- Records supplied
###

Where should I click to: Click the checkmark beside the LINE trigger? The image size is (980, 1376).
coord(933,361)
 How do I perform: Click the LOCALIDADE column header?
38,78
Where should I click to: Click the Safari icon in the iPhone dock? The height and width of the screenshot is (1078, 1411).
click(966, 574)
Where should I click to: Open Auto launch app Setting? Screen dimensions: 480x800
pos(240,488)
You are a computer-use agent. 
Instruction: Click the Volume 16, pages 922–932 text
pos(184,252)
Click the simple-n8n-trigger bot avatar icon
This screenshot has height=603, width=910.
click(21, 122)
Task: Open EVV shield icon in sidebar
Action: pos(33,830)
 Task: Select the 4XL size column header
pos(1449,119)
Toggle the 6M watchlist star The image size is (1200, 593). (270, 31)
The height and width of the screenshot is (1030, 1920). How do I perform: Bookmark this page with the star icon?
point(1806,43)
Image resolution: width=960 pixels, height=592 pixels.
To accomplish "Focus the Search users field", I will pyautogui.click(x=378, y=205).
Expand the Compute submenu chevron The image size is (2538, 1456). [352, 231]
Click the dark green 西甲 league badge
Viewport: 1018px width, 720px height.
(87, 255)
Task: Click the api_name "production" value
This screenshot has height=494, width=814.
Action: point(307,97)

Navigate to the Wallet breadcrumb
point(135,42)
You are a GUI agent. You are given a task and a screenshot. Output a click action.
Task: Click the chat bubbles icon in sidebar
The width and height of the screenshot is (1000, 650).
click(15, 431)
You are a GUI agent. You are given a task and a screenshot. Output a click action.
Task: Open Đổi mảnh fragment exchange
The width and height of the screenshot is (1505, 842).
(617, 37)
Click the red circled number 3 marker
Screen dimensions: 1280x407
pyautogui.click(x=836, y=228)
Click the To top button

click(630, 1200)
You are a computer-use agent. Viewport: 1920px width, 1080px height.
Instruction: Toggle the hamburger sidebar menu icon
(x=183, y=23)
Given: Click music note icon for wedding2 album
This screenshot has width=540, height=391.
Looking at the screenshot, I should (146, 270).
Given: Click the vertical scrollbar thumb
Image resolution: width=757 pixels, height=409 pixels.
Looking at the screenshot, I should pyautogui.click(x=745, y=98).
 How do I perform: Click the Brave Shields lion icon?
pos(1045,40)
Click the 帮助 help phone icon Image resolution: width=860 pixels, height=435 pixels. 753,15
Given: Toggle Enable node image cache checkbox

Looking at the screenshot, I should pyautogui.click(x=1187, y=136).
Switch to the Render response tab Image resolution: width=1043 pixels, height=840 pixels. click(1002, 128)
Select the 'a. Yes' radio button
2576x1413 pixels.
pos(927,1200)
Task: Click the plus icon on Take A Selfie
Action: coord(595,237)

###

- What to produce
Extract every line of the rows above that contains the string "star". Case counts.

- Result
Toggle the 6M watchlist star The image size is (1200, 593). (270, 31)
The height and width of the screenshot is (1030, 1920). How do I perform: Bookmark this page with the star icon?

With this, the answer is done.